WHAT IS NEEDED: From the first line to the last, print the material exactly, skipping the pictures.

MATERIAL PROVIDED:
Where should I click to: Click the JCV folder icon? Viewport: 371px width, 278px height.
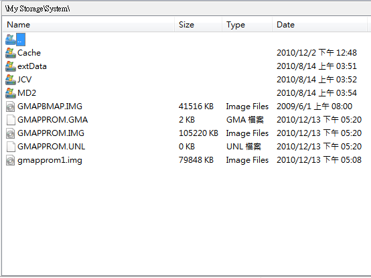point(11,80)
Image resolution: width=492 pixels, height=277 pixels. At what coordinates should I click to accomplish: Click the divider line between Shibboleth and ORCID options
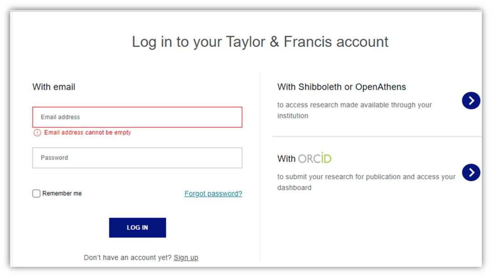point(377,136)

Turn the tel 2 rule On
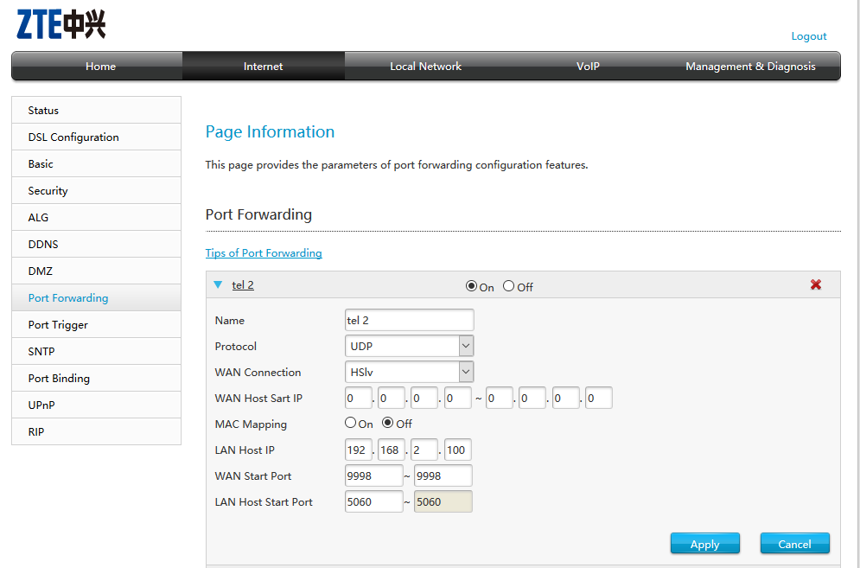(x=471, y=286)
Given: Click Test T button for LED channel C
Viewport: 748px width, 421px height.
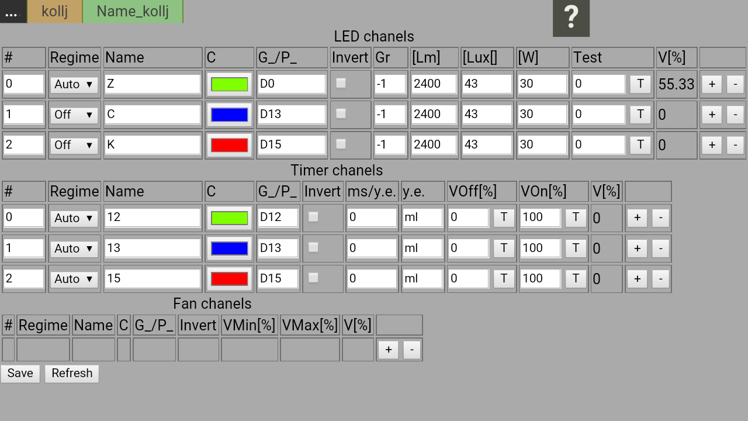Looking at the screenshot, I should pos(640,115).
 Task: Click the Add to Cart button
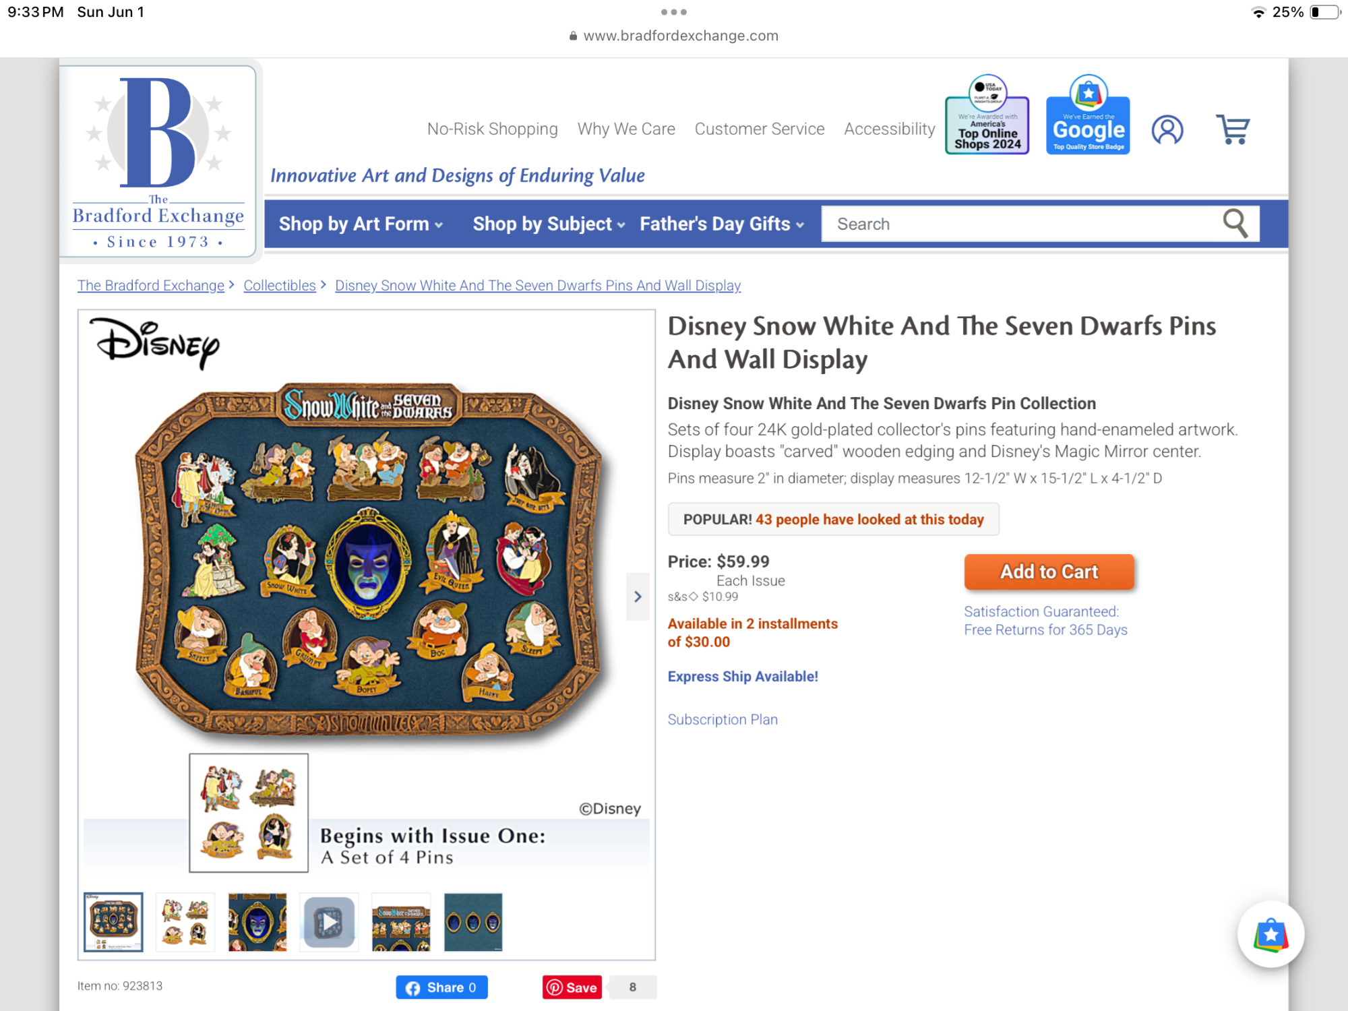click(1049, 572)
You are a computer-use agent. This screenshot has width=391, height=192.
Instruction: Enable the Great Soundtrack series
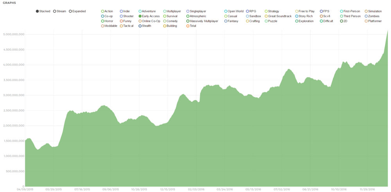[278, 16]
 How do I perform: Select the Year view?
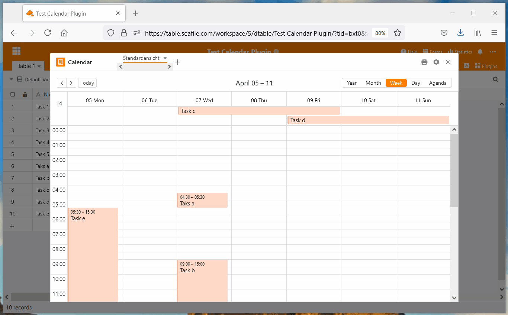(x=352, y=83)
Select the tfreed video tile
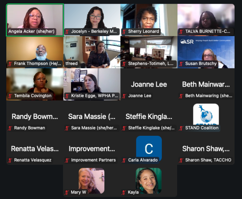 tap(92, 52)
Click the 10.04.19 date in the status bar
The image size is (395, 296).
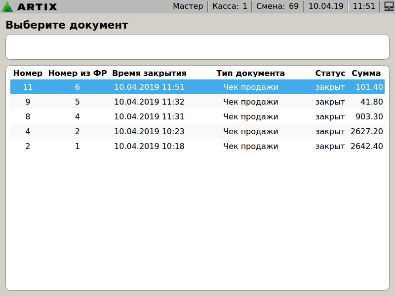(325, 6)
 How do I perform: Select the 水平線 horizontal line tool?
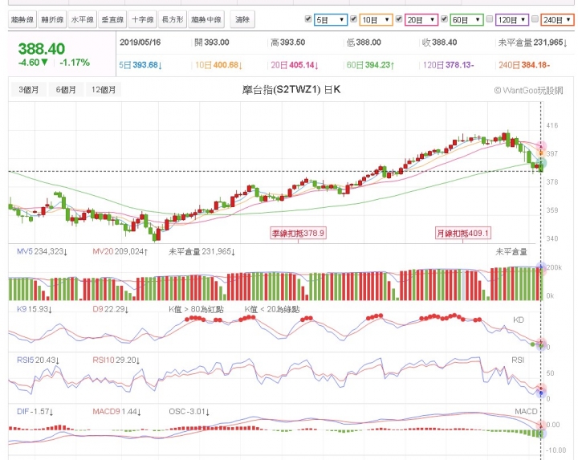(x=82, y=19)
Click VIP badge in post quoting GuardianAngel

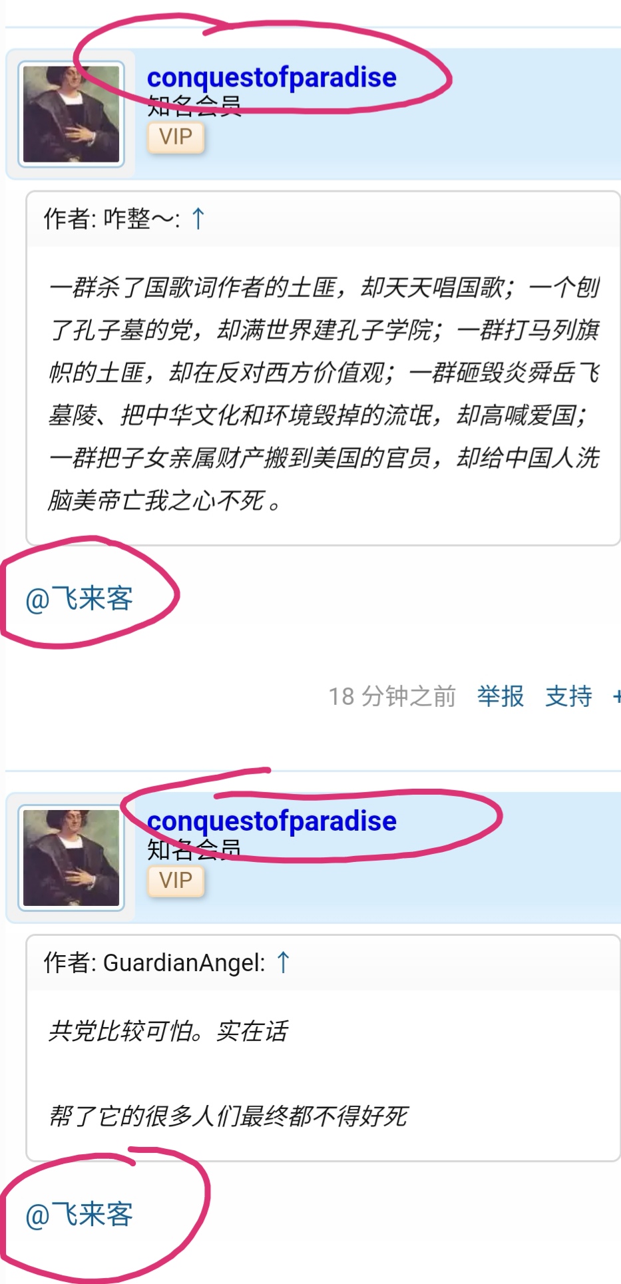pyautogui.click(x=176, y=881)
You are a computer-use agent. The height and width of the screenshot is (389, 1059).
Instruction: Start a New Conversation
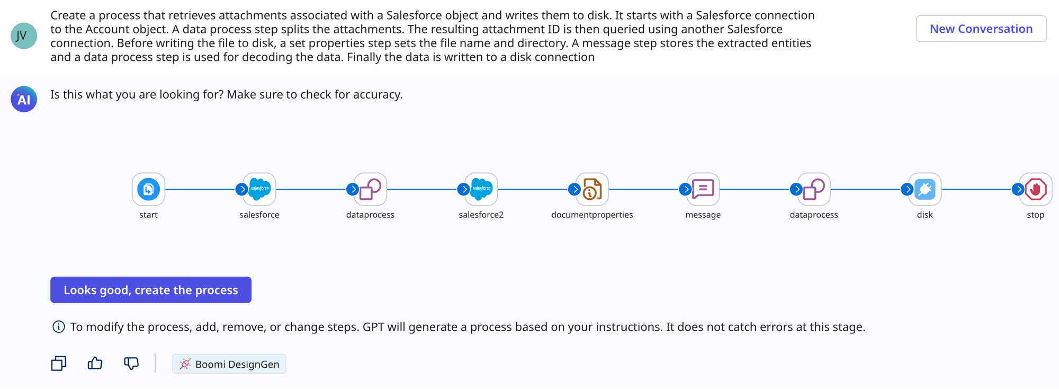coord(981,29)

RESULT BELOW:
Where should I click to: Click the JCV folder icon? Viewport: 371px width, 278px height.
point(11,80)
Image resolution: width=492 pixels, height=277 pixels. At what coordinates should I click to accomplish: Click the divider line between Shibboleth and ORCID options
point(377,136)

Turn the tel 2 rule On
(x=471, y=286)
Given: Click Test T button for LED channel C
Viewport: 748px width, 421px height.
Looking at the screenshot, I should pos(640,115).
 Task: Click the Add to Cart button
click(1049, 572)
You are a computer-use agent. This screenshot has width=391, height=192.
Instruction: Enable the Great Soundtrack series
[278, 16]
 How do I perform: Select the Year view?
(x=352, y=83)
Select the tfreed video tile
 tap(92, 52)
Click the 10.04.19 date in the status bar
The image size is (395, 296).
(325, 6)
 How do I perform: Select the 水平線 horizontal line tool?
(x=82, y=19)
Click VIP badge in post quoting GuardianAngel

pyautogui.click(x=176, y=881)
You are a computer-use agent. The height and width of the screenshot is (389, 1059).
Instruction: Start a New Conversation
coord(981,29)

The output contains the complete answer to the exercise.